_WORK TO COMPLETE_. Precise copying is required. Return the data below in full.

——

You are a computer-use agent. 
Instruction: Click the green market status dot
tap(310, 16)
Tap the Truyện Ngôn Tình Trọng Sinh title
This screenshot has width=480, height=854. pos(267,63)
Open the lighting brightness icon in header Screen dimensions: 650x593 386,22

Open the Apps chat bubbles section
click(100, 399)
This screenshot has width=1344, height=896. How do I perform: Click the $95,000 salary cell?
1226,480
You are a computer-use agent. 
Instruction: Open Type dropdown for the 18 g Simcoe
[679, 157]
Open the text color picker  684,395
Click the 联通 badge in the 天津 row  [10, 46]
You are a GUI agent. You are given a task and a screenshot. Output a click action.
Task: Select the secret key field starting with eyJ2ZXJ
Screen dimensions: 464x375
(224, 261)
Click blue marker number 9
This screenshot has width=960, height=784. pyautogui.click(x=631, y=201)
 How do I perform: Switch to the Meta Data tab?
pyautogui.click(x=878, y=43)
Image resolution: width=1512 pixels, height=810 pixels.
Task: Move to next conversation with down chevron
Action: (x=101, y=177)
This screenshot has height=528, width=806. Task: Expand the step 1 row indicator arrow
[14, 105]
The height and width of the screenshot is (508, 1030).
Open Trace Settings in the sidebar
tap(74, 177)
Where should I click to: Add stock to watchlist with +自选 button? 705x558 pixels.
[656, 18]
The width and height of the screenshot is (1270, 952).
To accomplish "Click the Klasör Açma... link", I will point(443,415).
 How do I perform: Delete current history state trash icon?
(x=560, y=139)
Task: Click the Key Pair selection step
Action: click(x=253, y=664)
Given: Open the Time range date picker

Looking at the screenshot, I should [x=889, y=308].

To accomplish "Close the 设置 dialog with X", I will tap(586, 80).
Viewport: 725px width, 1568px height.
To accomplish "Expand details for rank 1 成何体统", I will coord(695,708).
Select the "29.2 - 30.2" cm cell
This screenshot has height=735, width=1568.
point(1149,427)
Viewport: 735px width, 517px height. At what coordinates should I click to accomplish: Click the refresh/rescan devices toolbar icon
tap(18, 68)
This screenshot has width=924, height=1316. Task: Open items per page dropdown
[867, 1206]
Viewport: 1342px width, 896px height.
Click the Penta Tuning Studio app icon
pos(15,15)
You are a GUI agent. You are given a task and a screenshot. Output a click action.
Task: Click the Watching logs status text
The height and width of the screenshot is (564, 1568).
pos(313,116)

——

_RESPONSE BOX_.
You are a computer-use agent. 
Instruction: Click the green market status dot
tap(310, 16)
Tap the Truyện Ngôn Tình Trọng Sinh title
This screenshot has width=480, height=854. pos(267,63)
Open the lighting brightness icon in header Screen dimensions: 650x593 386,22

Open the Apps chat bubbles section
click(100, 399)
This screenshot has width=1344, height=896. How do I perform: Click the $95,000 salary cell?
1226,480
You are a computer-use agent. 
Instruction: Open Type dropdown for the 18 g Simcoe
[679, 157]
Open the text color picker  684,395
Click the 联通 badge in the 天津 row  [10, 46]
You are a GUI agent. You are given a task and a screenshot. Output a click action.
Task: Select the secret key field starting with eyJ2ZXJ
Screen dimensions: 464x375
(224, 261)
Click blue marker number 9
This screenshot has width=960, height=784. pyautogui.click(x=631, y=201)
 How do I perform: Switch to the Meta Data tab?
pyautogui.click(x=878, y=43)
Image resolution: width=1512 pixels, height=810 pixels.
Task: Move to next conversation with down chevron
Action: (x=101, y=177)
This screenshot has height=528, width=806. Task: Expand the step 1 row indicator arrow
[14, 105]
The height and width of the screenshot is (508, 1030).
Open Trace Settings in the sidebar
tap(74, 177)
Where should I click to: Add stock to watchlist with +自选 button? 705x558 pixels.
[656, 18]
The width and height of the screenshot is (1270, 952).
To accomplish "Click the Klasör Açma... link", I will point(443,415).
 How do I perform: Delete current history state trash icon?
(x=560, y=139)
Task: Click the Key Pair selection step
Action: click(x=253, y=664)
Given: Open the Time range date picker

Looking at the screenshot, I should [x=889, y=308].

To accomplish "Close the 设置 dialog with X", I will tap(586, 80).
Viewport: 725px width, 1568px height.
To accomplish "Expand details for rank 1 成何体统", I will coord(695,708).
Select the "29.2 - 30.2" cm cell
This screenshot has height=735, width=1568.
point(1149,427)
Viewport: 735px width, 517px height. At what coordinates should I click to accomplish: Click the refresh/rescan devices toolbar icon
tap(18, 68)
This screenshot has width=924, height=1316. Task: Open items per page dropdown
[867, 1206]
Viewport: 1342px width, 896px height.
Click the Penta Tuning Studio app icon
pos(15,15)
You are a GUI agent. You are given a task and a screenshot. Output a click action.
Task: Click the Watching logs status text
The height and width of the screenshot is (564, 1568).
pos(313,116)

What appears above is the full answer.